Machine Learning Applications in the Internet of Things (IoT)
There's a lot of hype and buzz around machine learning and IoT. Here are some machine learning applications in IoT that are actually out in the world today.
Machine Learning (ML) and the Internet of Things (IoT) have been huge buzzwords in the past few years, much of which has been hype and much of which reflects their profound potential. The above quote came somewhat jokingly from an investor, but it has some truth to it too.
Given the hype around machine learning and IoT and the broad range of application to which they can be brought to bear, it can be difficult to cut through the noise and understand where the actual value lies. In this post, I’ll explain how machine learning can be valuable for IoT, when it’s appropriate to use, and some machine learning applications and use cases currently out in the world today.
Data Analytics vs. Machine Learning
With all the aforementioned hype around machine learning, many organizations are asking if there should be machine learning applications in their business somehow. In the vast majority of cases, the answer is a resounding no.
Later I’ll explore the value of machine learning in greater depth, but at a high level, machine learning takes large amounts of data and generates useful insights that help the organization.
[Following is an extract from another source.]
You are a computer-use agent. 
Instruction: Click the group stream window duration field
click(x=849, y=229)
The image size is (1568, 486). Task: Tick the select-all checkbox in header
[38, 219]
That could mean improving processes, cutting costs, creating a better experience for the customer, or opening up new business models.
The thing is, most organizations can get many of these benefits from traditional data analytics, without the need for more complicated machine learning applications.
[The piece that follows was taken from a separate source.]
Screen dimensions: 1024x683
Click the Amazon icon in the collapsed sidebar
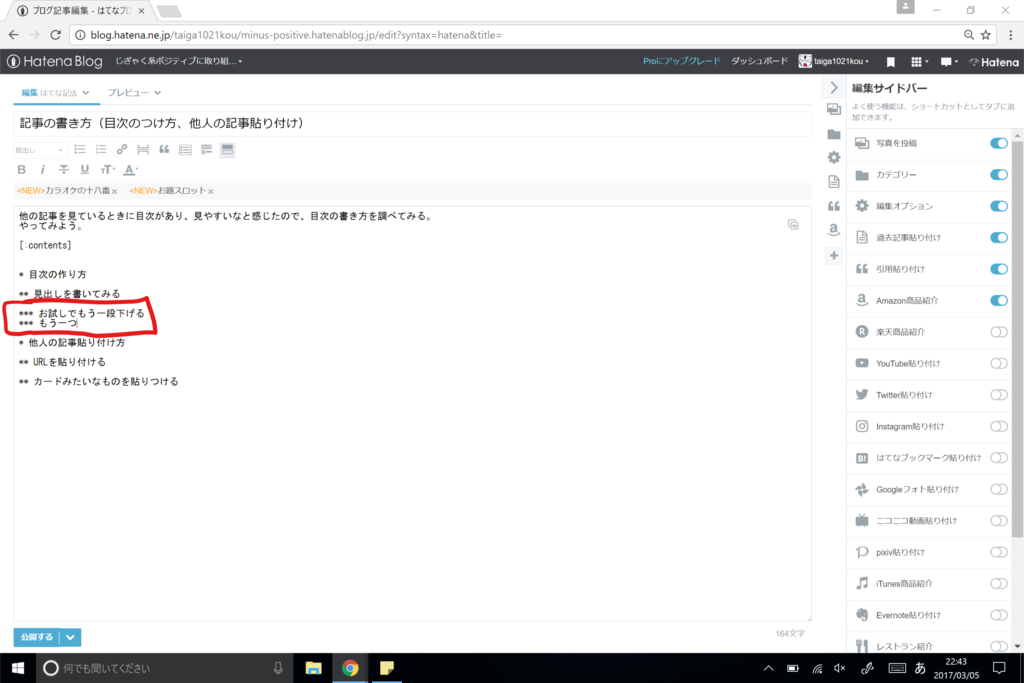tap(834, 230)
Traditional data analysis is great at explaining data. You can generate reports or models of what happened in the past or of what’s happening today, drawing useful insights to apply to the organization.
Data analytics can help quantify and track goals, enable smarter decision making, and then provide the means for measuring success over time.
So When Is Machine Learning Valuable?
The data models that are typical of traditional data analytics are often static and of limited use in addressing fast-changing and unstructured data. When it comes to IoT, it’s often necessary to identify correlations between dozens of sensor inputs and external factors that are rapidly producing millions of data points.
While traditional data analysis would need a model built on past data and expert opinion to establish a relationship between the variables, machine learning starts with the outcome variables (e.g. saving energy) and then automatically looks for predictor variables and their interactions.
In general, machine learning is valuable when you know what you want but you don’t know the important input variables to make that decision. So you give the machine learning algorithm the goal(s) and then it “learns” from the data which factors are important in achieving that goal.
A great example is Google’s application of machine learning to its data centers a few years ago. Data centers need to remain cool, so they require vast amounts of energy for their cooling systems to function properly (or you could just dunk them in the ocean). This represents a significant cost to Google, so the goal was to increase efficiency with machine learning.
With 120 variables affecting the cooling system (i.e. fans, pumps speeds, windows, etc.), building a model with classic approaches would be a huge undertaking. Instead, Google applied machine learning and cut its overall energy consumption by 15%. That represents hundreds of millions of dollars in savings for Google.
In addition, machine learning is also valuable for accurately predicting future events.Whereas the data models built using traditional data analytics are static, machine learning algorithms constantly improve over time as more data is captured and assimilated. This means that the machine learning algorithm can make predictions, see what actually happens, compare against its predictions, then adjust to become more accurate.
The predictive analytics made possible by machine learning are hugely valuable for many IoT applications. Let’s take a look at a few concrete examples…
Machine Learning Applications in IoT
Cost Savings in Industrial Applications
Predictive capabilities are extremely useful in an industrial setting. By drawing data from multiple sensors in or on machines, machine learning algorithms can “learn” what’s typical for the machine and then detect when something abnormal begins to occur.
A company called Augury does exactly this with vibration and ultrasonic sensors installed on equipment:
“The collected data is sent to our servers, where it is compared with previous data collected from that machine, as well as data collected from similar machines. Our platform can detect the slightest changes and warn you of developing malfunctions. This analysis is done in real-time and the results are displayed on the technician’s smartphone within seconds.”
Predicting when a machine needs maintenance is incredibly valuable, translating into millions of dollars in saved costs. A great example is Goldcorp, a mining company that uses immense vehicles to haul away materials.
When these hauling vehicles break down, it costs Goldcorp $2 million per day in lost productivity. Goldcorp is now using machine learning to predict with over 90% accuracy when machines will need maintenance, meaning huge cost savings.
Shaping Experiences to Individuals
We’re actually all familiar with machine learning applications in our everyday lives. Both Amazon and Netflix use machine learning to learn our preferences and provide a better experience for the user. That could mean suggesting products that you might like or providing relevant recommendations for movies and TV shows.
Similarly, in IoT machine learning can be extremely valuable in shaping our environment to our personal preferences.
The Nest Thermostat is a great example, it uses machine learning to learn your preferences for heating and cooling, making sure that the house is the right temperature when you get home from work or when you wake up in the morning.